Form of the spin 1 equation

1. Apr 15, 2010

RedX

The equation for a massive spin 1 particle is given by the Proca equation:

$$\partial_\mu(\partial^\mu A^\nu - \partial^\nu A^\mu)+ \left(\frac{mc}{\hbar}\right)^2 A^\nu=0$$

My question is why this equation? In particular, why can't it be like this instead:

$$\partial_\mu(\partial^\mu A^\nu +2 \partial^\nu A^\mu)+ \left(\frac{mc}{\hbar}\right)^2 A^\nu=0$$

The Lagrangian is given by:

$$\mathcal{L}=-\frac{1}{16\pi}(\partial^\mu A^\nu-\partial^\nu A^\mu)(\partial_\mu A_\nu-\partial_\nu A_\mu)+\frac{m^2 c^2}{8\pi \hbar^2}A^\nu A_\nu$$

and again, why can't the derivative terms instead be:

$$X\partial_\nu A_\mu \partial^\nu A^\mu+Y\partial_\nu A^\nu \partial^\mu A_\mu +Z\partial_\nu A^\mu \partial_\mu A^\nu$$

for arbitrary real numbers X,Y, and Z?

The answer can't be that there is a U(1) symmetry, because the mass terms don't obey the U(1) symmetry.

2. Apr 17, 2010

Avodyne

First, note that your Y term can be converted to your Z term (or vice versa) by integrating each derivative by parts to move it onto the other A. But there are still two possible inequivalent terms, so your question remains.

### PROVIDED DATA
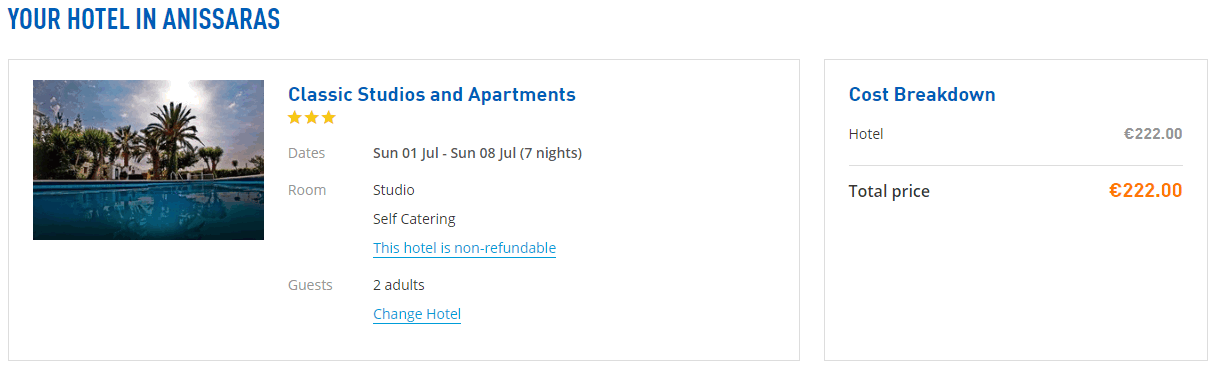Viewport: 1210px width, 366px height.
Task: Select the Classic Studios and Apartments title
Action: click(x=432, y=95)
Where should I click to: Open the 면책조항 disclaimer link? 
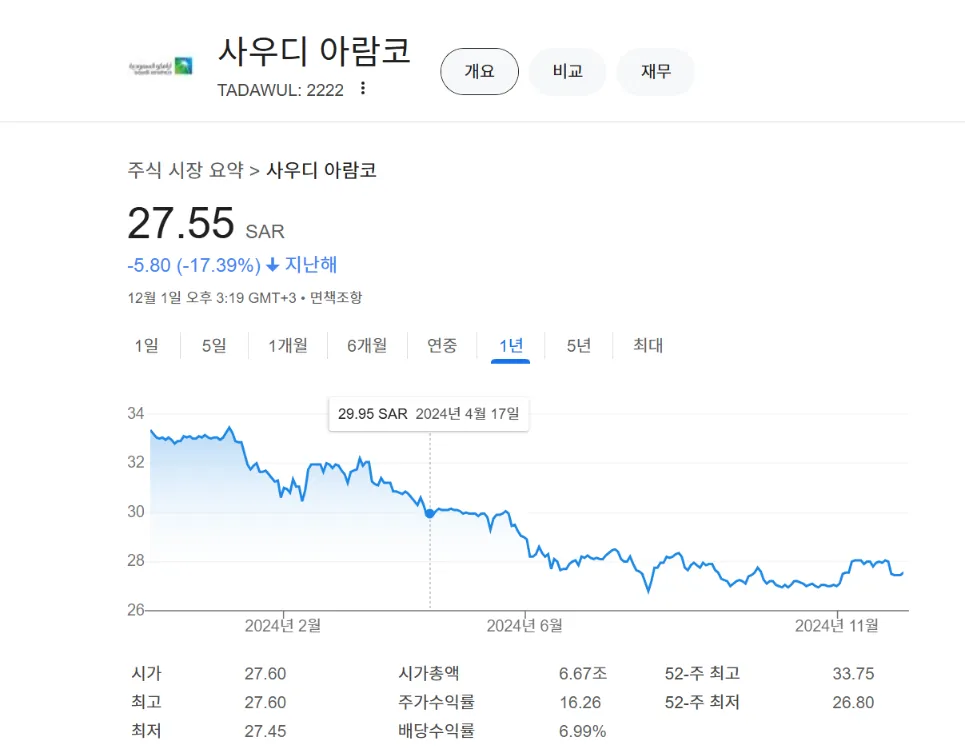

### TASK PROMPT
Rewrite the part of the thread on the spin 1 equation that opens with the words "The answer can't" and closes with "your question remains.", changing "U(1) symmetry" to "gauge symmetry".

### SOLUTION FOR THIS EXERCISE
The answer can't be that there is a gauge symmetry, because the mass terms don't obey the gauge symmetry.

2. Apr 17, 2010

Avodyne

First, note that your Y term can be converted to your Z term (or vice versa) by integrating each derivative by parts to move it onto the other A. But there are still two possible inequivalent terms, so your question remains.